Here is a step-by-step guide to filing a bankruptcy under Chapter 7 bankruptcy:

Step 1: Decide whether you should file bankruptcy or not.

Filing bankruptcy is a personal decision, influenced by many factors, such as the amount of serious debts and your ability to meet the original payments or pay the full amount. For starters, when you are broke, it is never a nice experience getting harassed by creditors for debts incurred. For another, your decision to file should not be made for the sole purpose of putting a stop to your demanding creditors.

This is a significant point as secured creditors may apply for “relief from stay,” thus allowing them to continue their efforts to repossess or foreclose even though you already filed for bankruptcy.

Step 2: Get an attorney

While the law on Chapter 7 bankruptcy does not need individual consumers to hire an attorney who would represent them in court, it is still advisable to ask for legal help, particularly concerning critical decisions involved in bankruptcy.

Step 3: Comply with the legal requirements.

File your petition with the bankruptcy court serving in your area. If you are a business debtor, then file with the bankruptcy court in the place where the business was organized or has its principal place of business or principal assets. Your attorney should be able to advise you on how to deal with these required legal forms.

Step 4: Pay the necessary fees.

As with any other court cases, there are certain fees required, such as:

• Case filing fee

• Miscellaneous administrative fee

• Trustee surcharge

Upon filing, you are usually asked to pay these fees to the clerk of court.

Note that the number of installments is limited only to four. Additionally to that, you are also required to make the final installment no later than 120 days after filing the petition.
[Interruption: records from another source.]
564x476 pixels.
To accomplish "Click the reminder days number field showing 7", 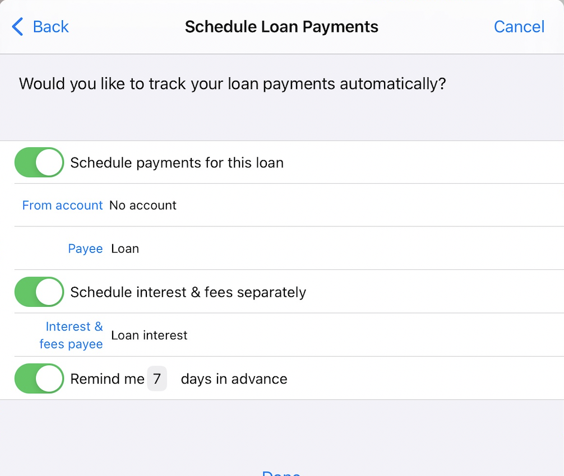I will pyautogui.click(x=157, y=379).
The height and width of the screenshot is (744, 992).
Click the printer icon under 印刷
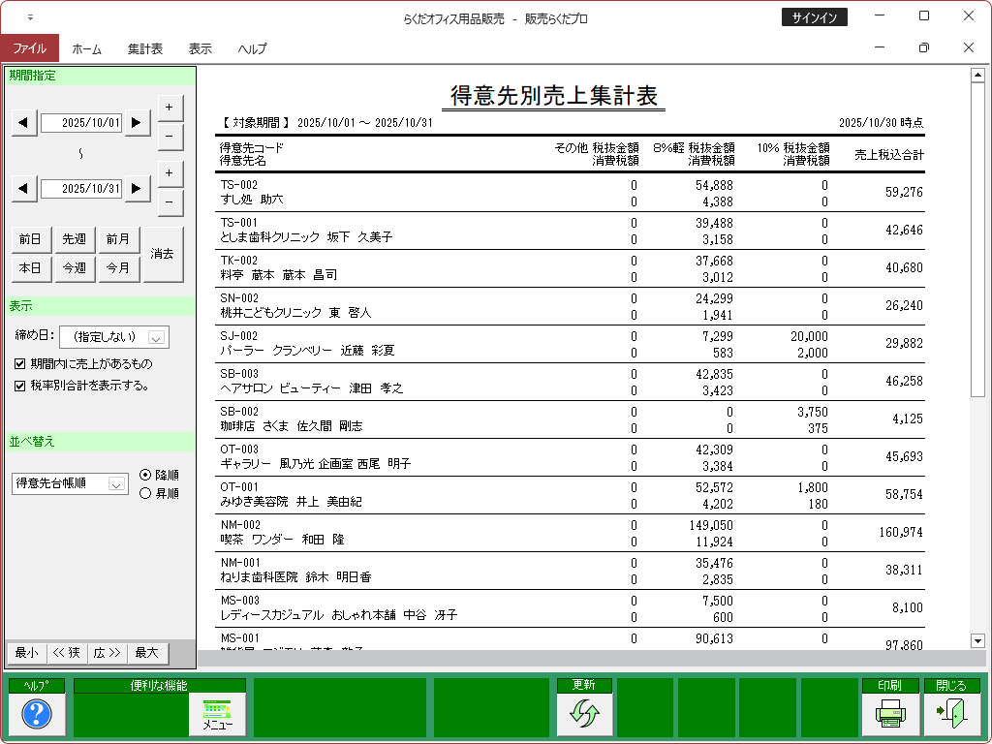tap(889, 714)
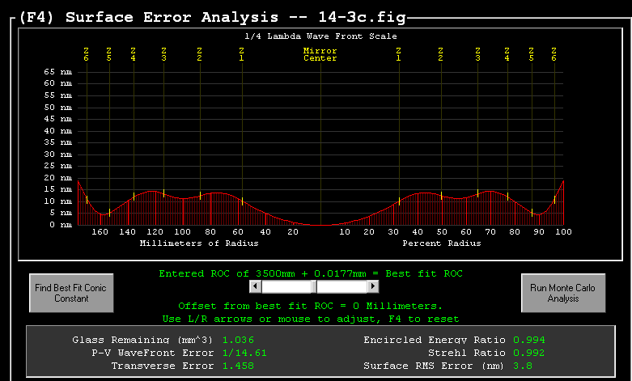Viewport: 632px width, 381px height.
Task: Click the 65 nm label on the vertical axis
Action: click(x=59, y=71)
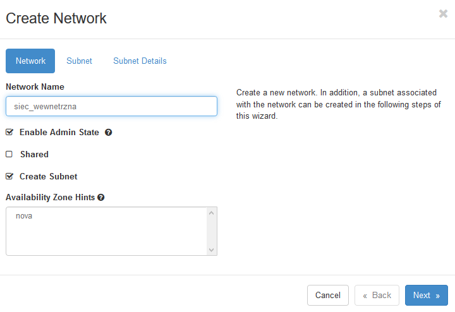Select the nova availability zone option
Screen dimensions: 455x312
pos(24,216)
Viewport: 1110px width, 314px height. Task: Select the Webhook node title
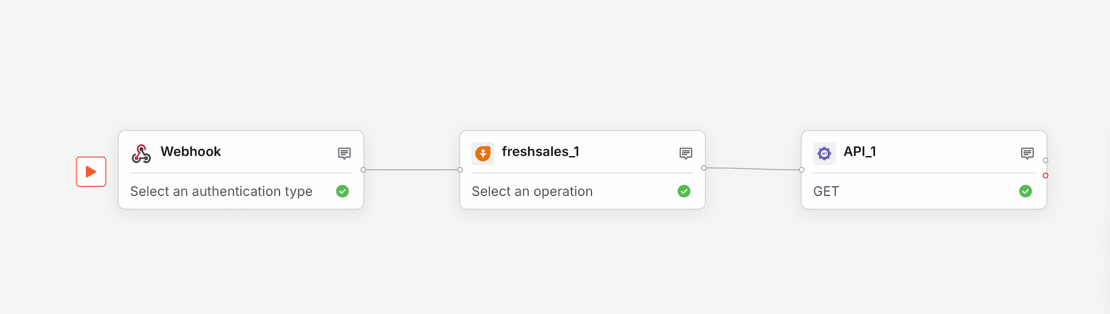(x=191, y=151)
Step 5: Notice to the creditors and meeting.

After filing your petition for bankruptcy under Chapter 7, paying the necessary fees, and complying with the legal requirements, an “automatic stay” is granted to you by operation of law. This stay will efficiently stop most collection actions against you and your properties. This means that as long as the stay is in effect, creditors cannot initiate or continue lawsuits, wage garnishments, or even telephone calls demanding payments.

After the bankruptcy case has been filed, the bankruptcy clerk will give notice to all creditors whose names and addresses you provided. Then, the case trustee will hold a meeting of creditors between 20 and 40 days after you filed your petition.
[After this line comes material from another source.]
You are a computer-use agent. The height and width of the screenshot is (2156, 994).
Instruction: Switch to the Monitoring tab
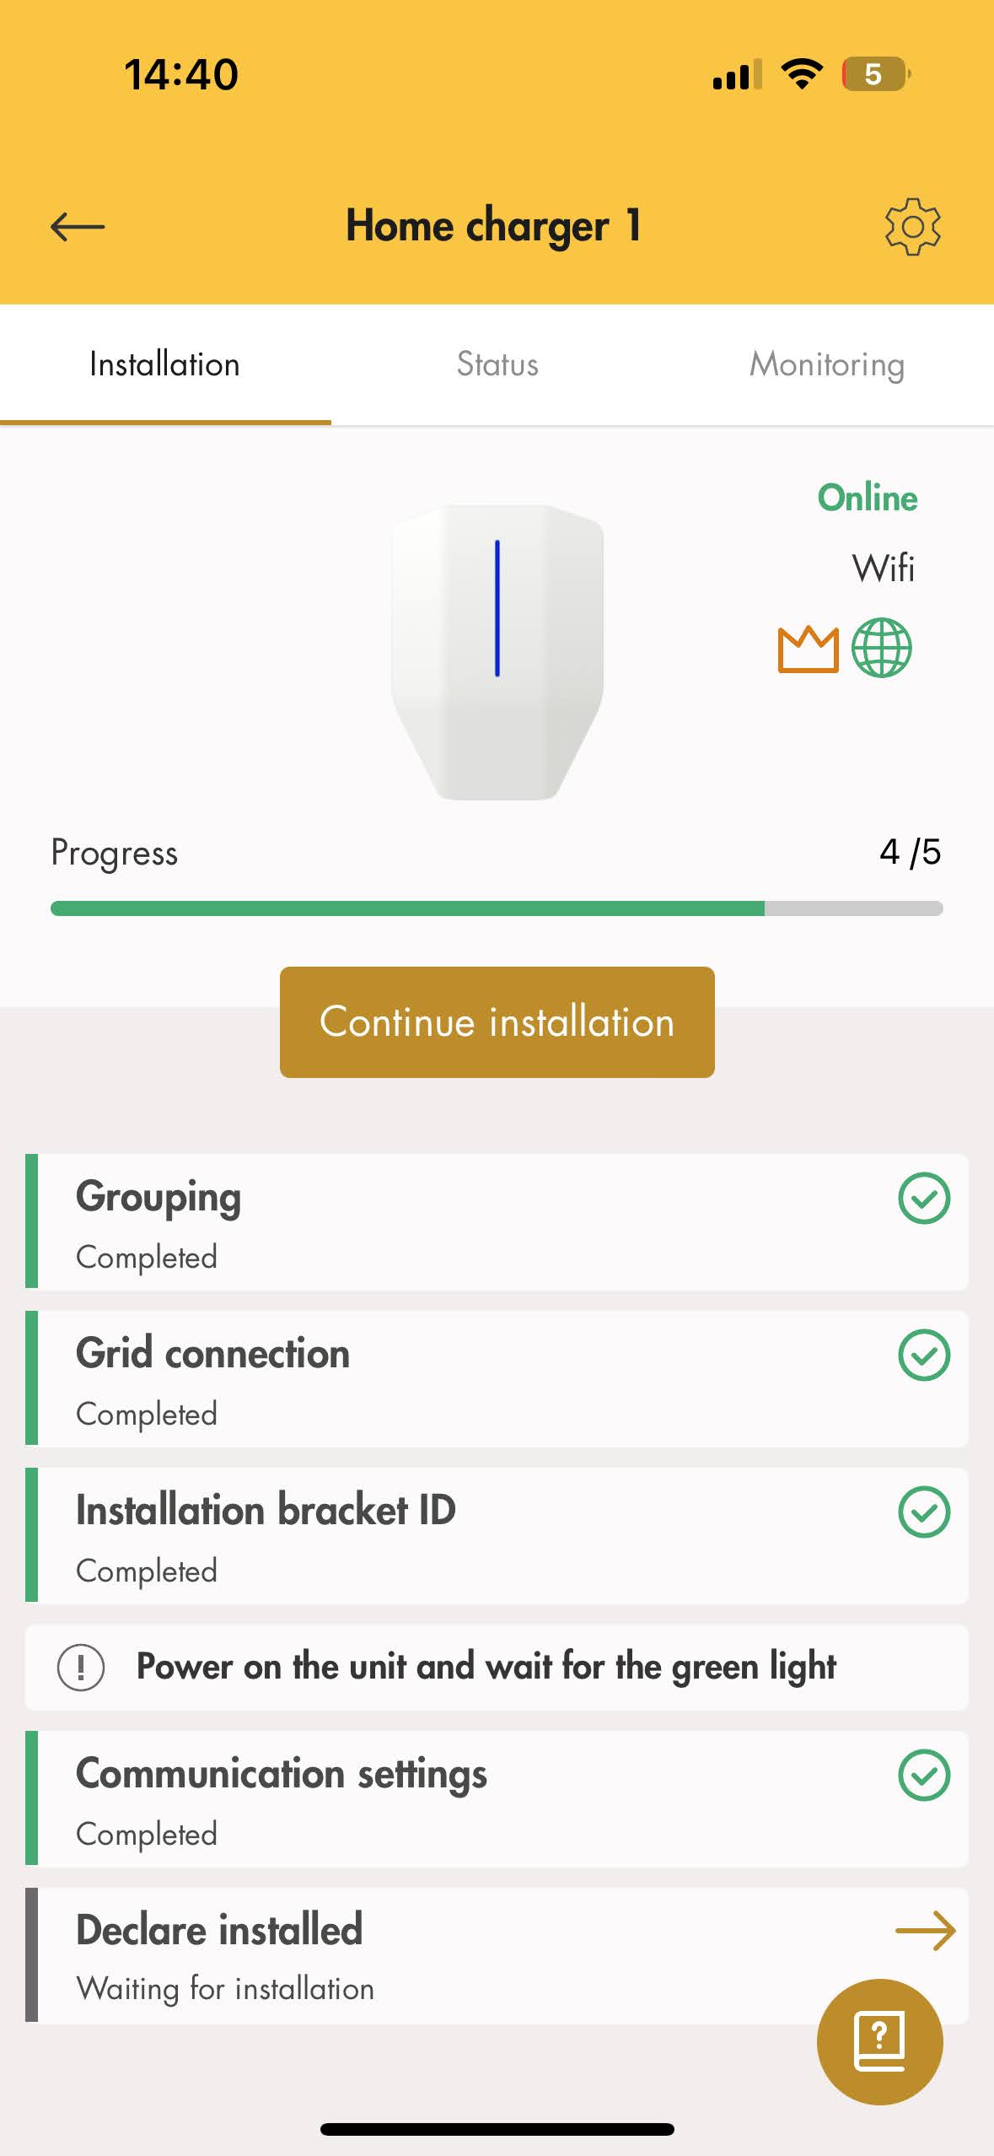coord(826,364)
Step 6: Cooperate with the trustee.

The case trustee has a vital role in a bankruptcy case. His primary responsibility is to liquidate your nonexempt assets in a manner that maximizes the return to your unsecured creditors. He does this by selling your property, if it is free and clear of liens and as long as it is not exempt, or if it worth more than any security interest or lien attached to the property and any exemption that the debtor holds in the property.

In view of the broadness of a trustee’s power, it is significant therefore that you cooperate with the trustee. Provide any financial records or documents that the trustee requests and answer questions, which the trustee is necessary to ask at the meeting of creditors under the Bankruptcy Code.
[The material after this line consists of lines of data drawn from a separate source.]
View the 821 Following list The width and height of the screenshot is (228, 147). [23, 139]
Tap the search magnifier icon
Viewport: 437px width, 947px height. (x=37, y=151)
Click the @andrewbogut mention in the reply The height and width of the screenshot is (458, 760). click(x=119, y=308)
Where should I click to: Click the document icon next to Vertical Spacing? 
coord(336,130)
Step 7: After the discharge…

If all goes well with your Chapter 7 bankruptcy case – that is, no one files a complaint objecting to the discharge or a motion to extend the time to object – the bankruptcy court will issue a discharge order relatively early in the case, about 60 to 90 days after the date first set for the meeting of creditors

A discharge order is an order issued by the bankruptcy court, releasing you from personal liability for most debts and preventing your creditors from taking any collection actions against you. As a rule, excluding cases that are dismissed or converted, individual debtors receive a discharge in more than 99 percent of Chapter 7 bankruptcy cases.

For someone filing under Chapter 7 bankruptcy, a discharge of almost all of your debts is the ultimate goal. With the release of all your debts and creditors stopped from pursuing any further collection actions against you, the opportunity for a fresh start is apparent.